The Other (1972, directed by Robert Mulligan)

An example of the early 70s American Gothic, which favored creeps instead of gore, this one adds a haunting kind of nostalgia to the mix. The creepiness of twins is played up in this tale of good and bad twins, though one of the twins is already dead by the time the film starts. Like other films of its ilk, this one favors ambiguity and an unreliable narrative. As an inheritor of the 1960s, it also indulges in the trope of evil children, which was creepy when it was first deployed even if it's a cliche now. Director Robert Mulligan was good at Bradbury-esque evocations of childhood (he also directed To Kill a Mockingbird), but he's clear-eyed about the capacity for violence children carry within them.

Hal Holbrook in Rituals

Rituals (1976, directed by Peter Carter)

Brutal survival horror movie modeled on Deliverance, in which a group of doctors head into the wilderness on holiday only to be picked off one by one by an unseen stalker. Like most good films to use this trope, this tests its characters to destruction to see how they tick. The fact that the characters here are all middle aged with nary a nubile young woman in sight is unusual enough, but this is a movie in which masculinity itself is fodder for the crucible.  Hard to find on home video, but worth the effort.

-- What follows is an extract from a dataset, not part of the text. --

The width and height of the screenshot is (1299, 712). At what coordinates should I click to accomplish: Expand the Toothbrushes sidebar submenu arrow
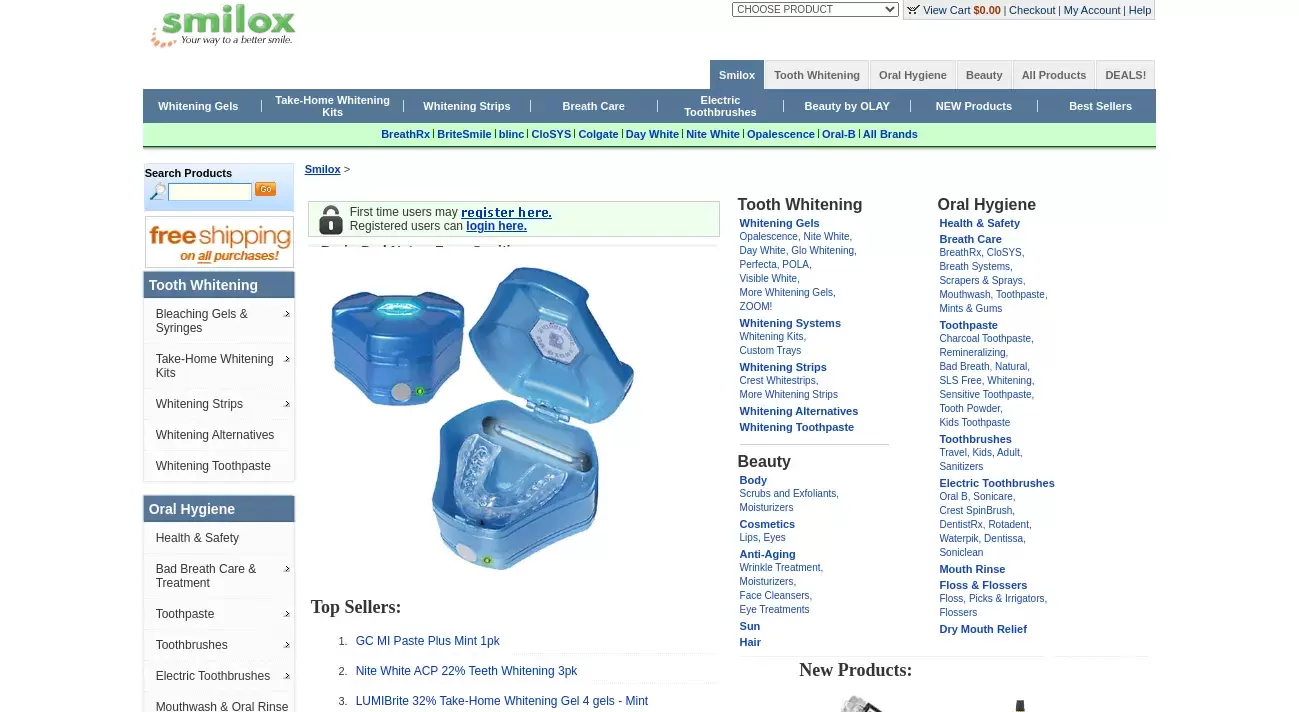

Livid (2011, directed by Alexandre Bustillo and Julien Maury)

A catalogue of horror movie tropes assembled into something like poetry, this is a dream fugue of a movie that has more in common with the surrealists than it does with any tradition derived from genre. It's more Cocteau than George Romero, even as it plays around with the toys Romero pioneered. This is a post-modern film, too, which rewards horror fans even as it frustrates their expectations. This is violent, which is unsurprising given the filmmakers' pedigree, but its best images don't rely on violence. What IS surprising is that a film by two male directors would be so concerned with the female gaze. Men are marginalized in this movie to an extraordinary extent, all while plunging the audience into a world ruled by the concerns of women and the artful savagery that can entail.

There's still more to come before we launch into the October Challenge proper. I hope you've stockpiled cider and candy and horror movies for the event. Come back tomorrow for the last installment. All good things, and all that...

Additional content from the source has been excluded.